====== RECORDS TO USE

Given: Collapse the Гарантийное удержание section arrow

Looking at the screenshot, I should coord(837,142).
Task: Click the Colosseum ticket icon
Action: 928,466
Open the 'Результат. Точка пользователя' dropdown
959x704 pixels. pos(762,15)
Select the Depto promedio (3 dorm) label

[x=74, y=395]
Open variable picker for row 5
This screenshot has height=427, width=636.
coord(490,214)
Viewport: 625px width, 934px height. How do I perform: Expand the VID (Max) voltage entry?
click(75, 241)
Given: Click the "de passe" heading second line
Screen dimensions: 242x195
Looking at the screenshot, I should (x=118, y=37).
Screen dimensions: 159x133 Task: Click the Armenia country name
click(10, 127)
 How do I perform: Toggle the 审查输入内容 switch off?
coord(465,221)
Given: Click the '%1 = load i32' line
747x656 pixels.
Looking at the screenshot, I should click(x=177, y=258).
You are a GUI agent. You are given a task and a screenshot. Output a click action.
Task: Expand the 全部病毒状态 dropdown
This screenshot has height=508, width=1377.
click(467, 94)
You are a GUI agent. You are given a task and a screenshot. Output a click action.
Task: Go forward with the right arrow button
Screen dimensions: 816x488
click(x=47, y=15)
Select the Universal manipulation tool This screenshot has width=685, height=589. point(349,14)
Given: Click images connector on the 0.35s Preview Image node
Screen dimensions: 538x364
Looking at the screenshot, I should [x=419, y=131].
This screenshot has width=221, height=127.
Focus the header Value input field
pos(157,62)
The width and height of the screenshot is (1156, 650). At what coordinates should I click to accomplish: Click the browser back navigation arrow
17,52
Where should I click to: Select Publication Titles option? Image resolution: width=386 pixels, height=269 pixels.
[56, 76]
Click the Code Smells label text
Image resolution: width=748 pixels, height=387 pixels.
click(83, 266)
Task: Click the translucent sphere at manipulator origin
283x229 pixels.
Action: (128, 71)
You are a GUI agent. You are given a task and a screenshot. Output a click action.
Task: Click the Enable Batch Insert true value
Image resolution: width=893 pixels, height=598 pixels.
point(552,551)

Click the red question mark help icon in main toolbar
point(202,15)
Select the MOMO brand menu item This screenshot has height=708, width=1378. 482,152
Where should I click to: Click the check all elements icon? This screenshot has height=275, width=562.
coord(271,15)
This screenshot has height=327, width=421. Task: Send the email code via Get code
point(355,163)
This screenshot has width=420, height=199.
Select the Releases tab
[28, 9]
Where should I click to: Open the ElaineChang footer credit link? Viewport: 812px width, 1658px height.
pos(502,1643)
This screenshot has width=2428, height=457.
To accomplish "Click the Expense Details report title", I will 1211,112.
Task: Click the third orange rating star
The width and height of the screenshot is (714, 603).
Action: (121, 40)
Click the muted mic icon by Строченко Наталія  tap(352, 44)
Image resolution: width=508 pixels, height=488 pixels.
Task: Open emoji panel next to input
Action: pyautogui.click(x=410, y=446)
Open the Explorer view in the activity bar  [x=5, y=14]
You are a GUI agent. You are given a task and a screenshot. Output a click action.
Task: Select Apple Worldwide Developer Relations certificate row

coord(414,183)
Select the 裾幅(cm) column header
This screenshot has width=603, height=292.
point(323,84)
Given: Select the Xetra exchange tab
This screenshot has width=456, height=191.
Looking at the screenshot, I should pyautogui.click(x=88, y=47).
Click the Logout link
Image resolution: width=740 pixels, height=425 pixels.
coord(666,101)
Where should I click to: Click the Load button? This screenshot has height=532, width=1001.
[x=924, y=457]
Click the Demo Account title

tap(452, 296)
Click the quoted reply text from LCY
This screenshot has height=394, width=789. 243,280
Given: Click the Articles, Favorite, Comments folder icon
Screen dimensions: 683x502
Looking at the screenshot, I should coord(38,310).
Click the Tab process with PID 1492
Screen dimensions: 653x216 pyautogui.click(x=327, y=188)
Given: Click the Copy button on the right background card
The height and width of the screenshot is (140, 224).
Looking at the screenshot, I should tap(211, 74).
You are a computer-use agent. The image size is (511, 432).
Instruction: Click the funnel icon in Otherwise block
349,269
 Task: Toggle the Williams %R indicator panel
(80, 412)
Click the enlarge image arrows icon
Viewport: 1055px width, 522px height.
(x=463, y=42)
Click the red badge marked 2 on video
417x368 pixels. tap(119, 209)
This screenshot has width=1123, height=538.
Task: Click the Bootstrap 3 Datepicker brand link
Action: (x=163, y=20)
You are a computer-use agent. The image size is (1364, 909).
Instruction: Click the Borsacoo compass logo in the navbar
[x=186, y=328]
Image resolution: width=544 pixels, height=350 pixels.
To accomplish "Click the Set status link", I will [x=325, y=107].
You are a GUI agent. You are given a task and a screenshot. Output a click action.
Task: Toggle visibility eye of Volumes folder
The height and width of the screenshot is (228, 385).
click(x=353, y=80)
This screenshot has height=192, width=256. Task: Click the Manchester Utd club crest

============

_WORK INSTRUCTIONS_.
Retype the records above exactly, from their first line through the line that contains "heading second line", and stop there.

_PROBLEM SOLUTION_.
Given: Collapse the Гарантийное удержание section arrow

Looking at the screenshot, I should coord(837,142).
Task: Click the Colosseum ticket icon
Action: 928,466
Open the 'Результат. Точка пользователя' dropdown
959x704 pixels. pos(762,15)
Select the Depto promedio (3 dorm) label

[x=74, y=395]
Open variable picker for row 5
This screenshot has height=427, width=636.
coord(490,214)
Viewport: 625px width, 934px height. How do I perform: Expand the VID (Max) voltage entry?
click(75, 241)
Given: Click the "de passe" heading second line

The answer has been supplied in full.